By Gail Peckler-Dziki

Salem Grade School District Administrator Dave Milz and Business Manager Susan Jarvis on Monday presented a financial forecast produced by Baird, which analyzed Salem School financial from this school year 2020-2021.

The Salem School Board saw the numbers at a special board meeting, but made no decision and plans to review the numbers, and may vote on a potential referendum at a Jan. 20 regular board meeting, if not before at a special meeting.

The district expects to retire debt in 2016-2017, which it had incurred to finance the most recent addition.

“Now is the time to go to referendum, before the mill rate drops,” said Jarvis. “After that, people don’t want to see the mill rate rise again.”

Without the referendum, Jarvis said the school faces the potential of short-term borrowing to pay bills and payroll in between receiving tax payments.

“That could become costly,” she told the board.

Board Treasurer Lisa Hinze asked Jarvis about the current rates for borrowing money were, however, Jarvis did not respond.

When the debt is retired, without a referendum, the mill rate would drop from $7.73 to $6.69 per $1,000 of property value.

The savings for a home valued at $100,000 would be $104 annually.

Currently, the district reportedly has a fund balance of $2.7 million and a budget surplus of more 2015-16 budget year.

The Baird forecast, created from numbers given by Jarvis, shows a 2016-17 budget deficit of more than $450,000, a decrease in the fund balance to $2.3 million.

The mill rate for both years is $7.73.

Baird has forecast an annual decrease in the fund balance, with a negative fund balance of nearly $900,000 by 2019-2020 and budget deficit of more than $1.3 million.

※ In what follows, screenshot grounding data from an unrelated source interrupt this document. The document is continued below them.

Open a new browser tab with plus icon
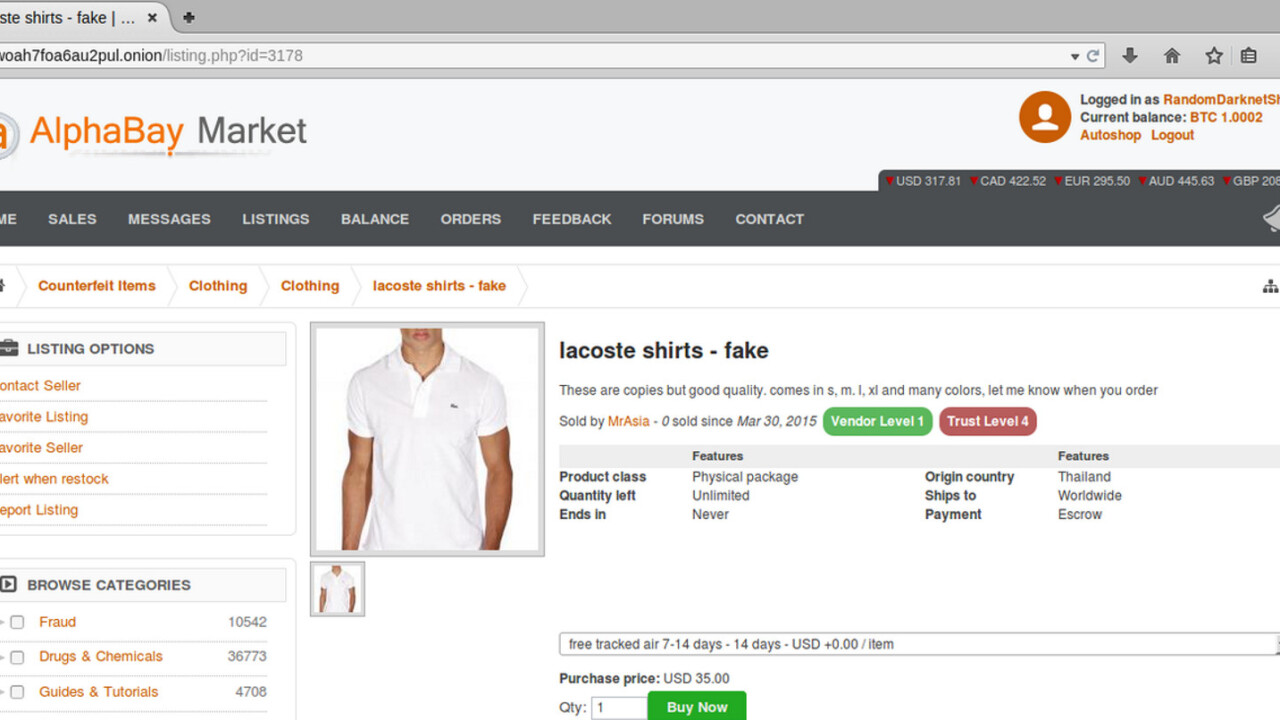1280x720 pixels. click(x=188, y=17)
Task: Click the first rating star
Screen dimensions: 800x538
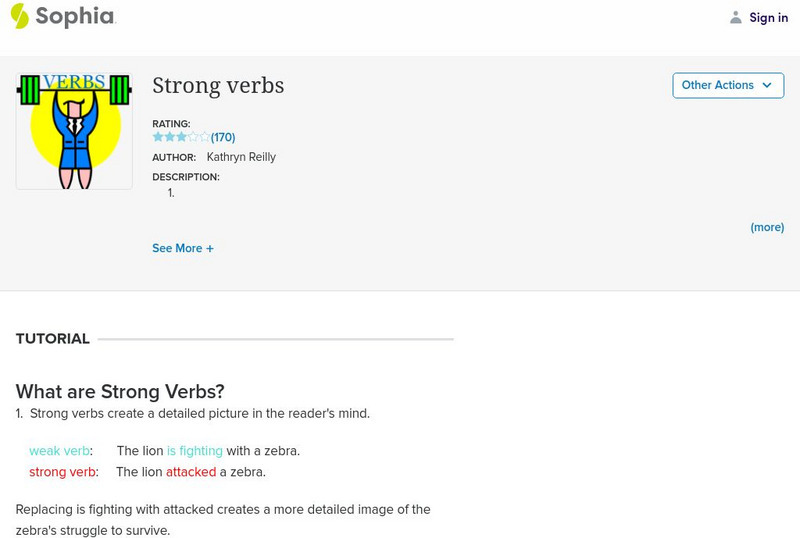Action: [x=157, y=137]
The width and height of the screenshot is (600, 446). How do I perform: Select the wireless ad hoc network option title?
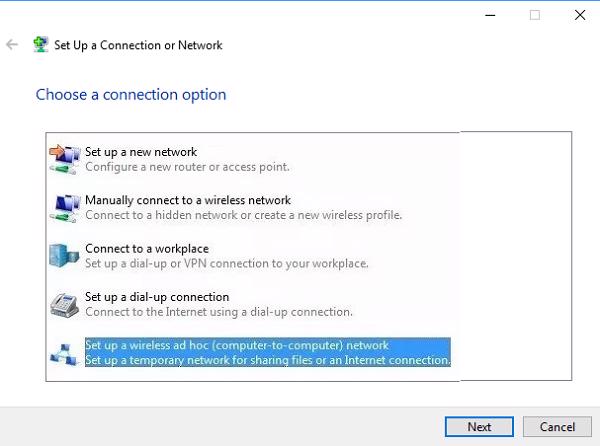click(236, 345)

The forecast for a non-recurring three-year referendum recommended by Milz, shows an additional $870,000; $970,000 and $770,000 added to the school’s coffers in 2017-2018, 2018-2019 and 2019-2020, respectively.

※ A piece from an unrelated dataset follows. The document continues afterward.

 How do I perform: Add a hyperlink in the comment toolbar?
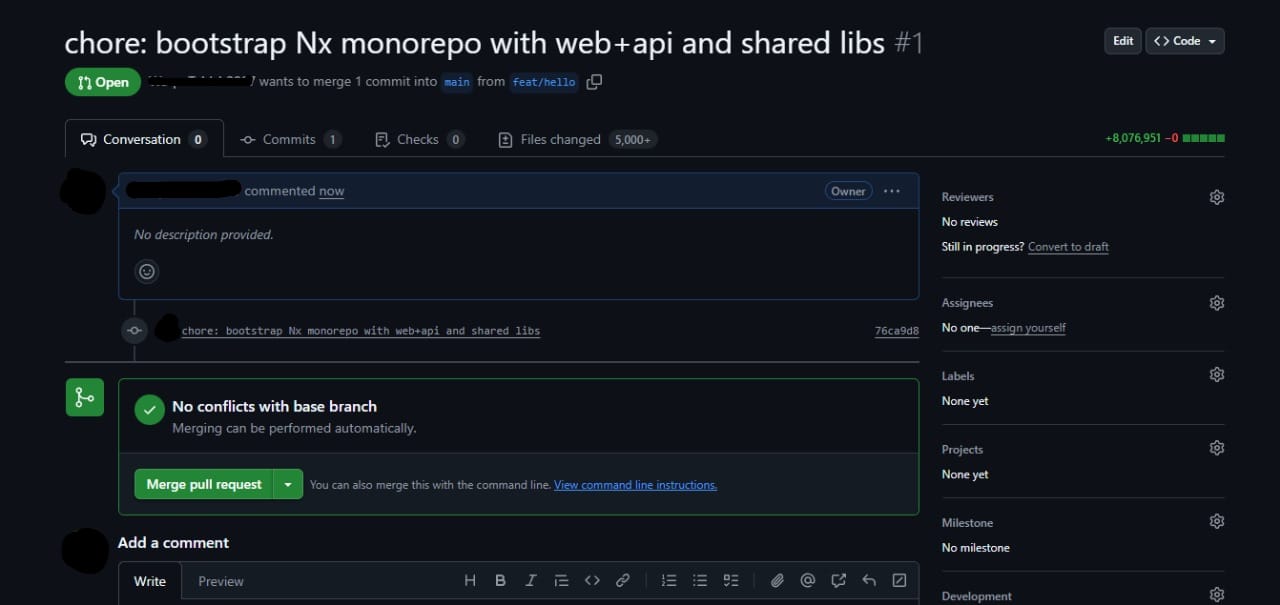click(623, 580)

It also shows the district maintaining an ever-decreasing fund balance until 2021-2022, when that account could have a $1.9 million deficit.

Even with a non-recurring operating cost referendum of those amounts, Baird forecasts that by 2018-2019, the district will begin running a budget deficit starting as $102,000 and ending up at $2.1 million by 2021-2022.

If the non-recurring operating cost referendum were to pass, the mill rate would ride from $7.73 in 2016-2017 to $7.79 for the next two years, rising to $7.95 and the dropping to $7.07 in 20-21 and $5.71 in 21-22.

Milz suggests an April date for the referendum, concurrent with the general spring election, therefore, saving the district about $10,000.

“We must give a 70-day notice to the Department of Public Instruction for the referendum,” Milz said. “And if we went to referendum for the primary and it failed, we could not make the deadline for April.”

Board member Steve Brown concurred, adding the April election brings a larger voting base.

“We should also have a large voter turnout,” Brown said, “since there will be elections for Salem Lakes Village Trustees and President.”

At an earlier meeting, before numbers were sent to Baird for the forecast, Milz told the board that Jarvis created a financial forecast that she felt was more accurate than the Baird forecast would be.

The Report requested those numbers but has not received them.